Mais dados importantes


• Início da Guerra: outubro de 1912
• Tempo da Guerra: 46 meses (out/1912 a ago/1916)
• Auge da Guerra: Março-abril de 1915, em Santa Maria, na Serra do Espigão
• Final da Guerra: Agosto de 1916, com a captura de Adeodato, o último líder do Contestado
• Combatentes militares no auge da Guerra: 8.000 homens, sendo 7.000 soldados do Exército
Brasileiro, do Regimento de Segurança do Paraná, do Regimento de Segurança de Santa
Catarina, mais 1.000 civis contratados.
• Exército Encantado de São Sebastião: 10.000 combatentes envolvidos durante a Guerra.
• Baixas nos efetivos legalistas militares e civis: de 800 a 1.000, entre mortos, feridos e
desertores
• Baixas na população civil revoltada: de 5.000 a 8.000, entre mortos, feridos e desaparecidos
• Custo da Guerra para a União: cerca de 3.000:000$000, mais soldados militares
• A Guerra do Contestado durou mais tempo e produziu mais mortes que a Guerra de
Canudos, outro conflito semelhante em terras do Brasil.
• Em cinco anos de guerra, 9 mil casas foram queimadas e 20 mil pessoas mortas.

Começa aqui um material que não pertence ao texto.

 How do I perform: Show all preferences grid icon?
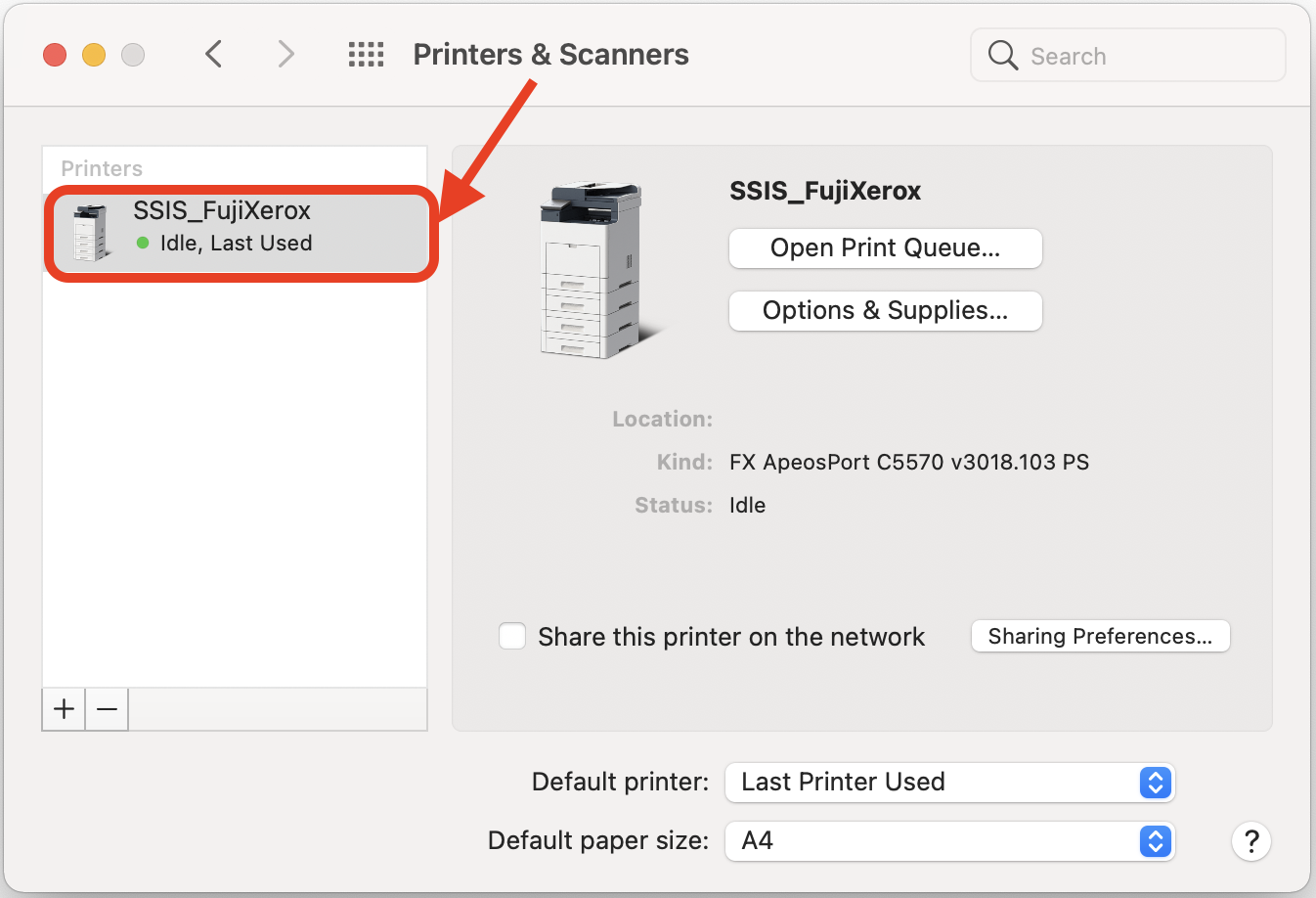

Algumas Conseqüências Imediatas


• 20/10/1916: Assinatura do Acordo de Limites Paraná, Santa Catarina, no Rio de Janeiro;
• 07/11/1916: Manifestações nos municípios do Contestado-Paranaense contra o acordo;
• De maio a agosto de 1917: Sublevação popular no Contestado-Paranaense, pró Estado das
Missões;
• Maio e junho de 1917: Ascensão e assassinato do monge Jesus Nazareno;
• 03/08/1917: Homologação final do Acordo de Limites;
• Setembro de 1917: Instalação dos municípios de Mafra, Cruzeiro e de Porto União;
• 1918: Reinício da colonização no Centro-Oeste Catarinense, por empresas particulares;
• Janeiro e maio de 1920: Revolta política em Erval e Cruzeiro;
• Março de 1921: Revolta de caboclos contra medição de terras, entre Catanduvas e Capinzal.